Try it
When you find the line with "1568x666 pixels." among the records below, reproduce it and each line after it exactly, ending with the line with "Task: Click the first".

Pixel coordinate grounding data:
* * * * *
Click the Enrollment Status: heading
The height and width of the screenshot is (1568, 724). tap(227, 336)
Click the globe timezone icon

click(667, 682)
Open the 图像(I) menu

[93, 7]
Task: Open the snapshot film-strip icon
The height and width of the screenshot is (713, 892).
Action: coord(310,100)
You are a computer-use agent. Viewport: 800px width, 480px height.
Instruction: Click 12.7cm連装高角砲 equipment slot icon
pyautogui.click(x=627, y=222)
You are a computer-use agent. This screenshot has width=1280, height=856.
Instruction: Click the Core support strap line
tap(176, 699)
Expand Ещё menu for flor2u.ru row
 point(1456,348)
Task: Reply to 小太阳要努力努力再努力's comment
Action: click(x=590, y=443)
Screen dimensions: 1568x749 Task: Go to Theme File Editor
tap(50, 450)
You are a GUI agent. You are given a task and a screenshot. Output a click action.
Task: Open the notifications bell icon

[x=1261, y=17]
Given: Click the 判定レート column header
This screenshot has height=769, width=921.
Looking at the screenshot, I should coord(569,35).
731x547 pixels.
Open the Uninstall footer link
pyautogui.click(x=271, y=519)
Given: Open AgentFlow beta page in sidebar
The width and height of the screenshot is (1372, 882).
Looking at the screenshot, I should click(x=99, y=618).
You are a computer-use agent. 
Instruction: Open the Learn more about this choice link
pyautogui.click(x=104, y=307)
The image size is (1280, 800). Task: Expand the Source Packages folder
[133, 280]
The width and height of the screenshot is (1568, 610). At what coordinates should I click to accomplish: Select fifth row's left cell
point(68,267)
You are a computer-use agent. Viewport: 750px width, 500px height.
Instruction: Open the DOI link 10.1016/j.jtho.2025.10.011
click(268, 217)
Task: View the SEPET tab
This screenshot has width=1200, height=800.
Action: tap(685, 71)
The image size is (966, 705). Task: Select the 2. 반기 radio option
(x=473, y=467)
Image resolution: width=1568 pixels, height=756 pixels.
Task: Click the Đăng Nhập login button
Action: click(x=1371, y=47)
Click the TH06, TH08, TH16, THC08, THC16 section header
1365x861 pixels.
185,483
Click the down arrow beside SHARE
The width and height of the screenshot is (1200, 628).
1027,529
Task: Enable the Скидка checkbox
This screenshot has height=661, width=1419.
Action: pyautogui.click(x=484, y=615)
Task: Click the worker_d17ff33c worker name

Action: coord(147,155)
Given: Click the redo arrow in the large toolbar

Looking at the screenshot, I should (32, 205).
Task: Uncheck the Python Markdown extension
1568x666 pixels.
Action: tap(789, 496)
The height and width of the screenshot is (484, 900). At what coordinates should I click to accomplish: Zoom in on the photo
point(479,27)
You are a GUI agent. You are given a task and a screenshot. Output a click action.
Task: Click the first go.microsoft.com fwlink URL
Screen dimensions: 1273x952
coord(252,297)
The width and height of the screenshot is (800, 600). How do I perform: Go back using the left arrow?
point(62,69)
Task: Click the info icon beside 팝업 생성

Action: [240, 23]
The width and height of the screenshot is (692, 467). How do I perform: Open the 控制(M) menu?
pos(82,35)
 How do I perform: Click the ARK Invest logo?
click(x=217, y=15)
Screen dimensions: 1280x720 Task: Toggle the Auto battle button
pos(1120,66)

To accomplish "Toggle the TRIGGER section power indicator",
* * * * *
Answer to the problem
1568x666 pixels.
Action: tap(789, 496)
The height and width of the screenshot is (484, 900). At what coordinates should I click to accomplish: Zoom in on the photo
point(479,27)
You are a GUI agent. You are given a task and a screenshot. Output a click action.
Task: Click the first go.microsoft.com fwlink URL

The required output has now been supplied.